[[ SELECTED PASSAGE, beginning ]]

Moreover, the HRA also affords the right to ‘respect for private and family life’ which protects autonomy interests. However, this is not an absolute right as there is a proportionality test attached to it; but it can be raised in arguments that Gillick children should be given the same right to refuse as adults. The purpose of the Gillick test was to allow children who had the ability to understand the proposed treatment and make an intelligible decision about their treatment to decide for themselves, as adults do. Ignoring a Gillick child’s refusal interferes with their private and personal life. This can be rebutted by the positive on a state to protect a life ; whereby it may be justifiable to infringe the Article 8 right to safeguard the patient’s life as long as do not create more harm than not receiving treatment would have.

[[ SELECTED PASSAGE, end ]]

- REQUIRED TASKS -
a) In the passage on Gillick children's right to refuse treatment, what was the purpose of the Gillick test?
b) Write the next paragraph of the passage on Gillick children's right to refuse treatment, picking up after its final sentence.

[[ SUPPLIED MATERIAL, beginning ]]

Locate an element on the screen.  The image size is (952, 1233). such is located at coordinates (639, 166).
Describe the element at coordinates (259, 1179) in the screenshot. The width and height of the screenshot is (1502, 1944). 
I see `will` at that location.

[[ SUPPLIED MATERIAL, end ]]

- RESULTS IN ORDER -
a) It was to let children who could understand the proposed treatment and make an intelligible decision about it decide for themselves, as adults do.

b)
Another viewpoint which could be used to argue for and against allowing Gillick competent children the same right to refuse treatment as an adult is the deontological perspective. Deontology has two main focuses: autonomy and motivation. A deontologist views autonomy as paramount and would argue that a child’s autonomy must be respected, just as an adult’s autonomy would be. The second focus is on the motivation of an action. Kant suggests that it is not the action which is determinative of whether it is morally good or bad, but the motivation of the individual is the determining factor. For example, giving money to charity is a good deed, however, if a person does this so that they can go to heaven when they die, they are deemed to be a bad person. This is because the motivation behind it is self-preservation, rather than giving money to charity simply because it is your duty to help others. In this context, a doctor could argue that although the interference to a child’s autonomy is bad, their motivation to save a life counters this bad act into being good.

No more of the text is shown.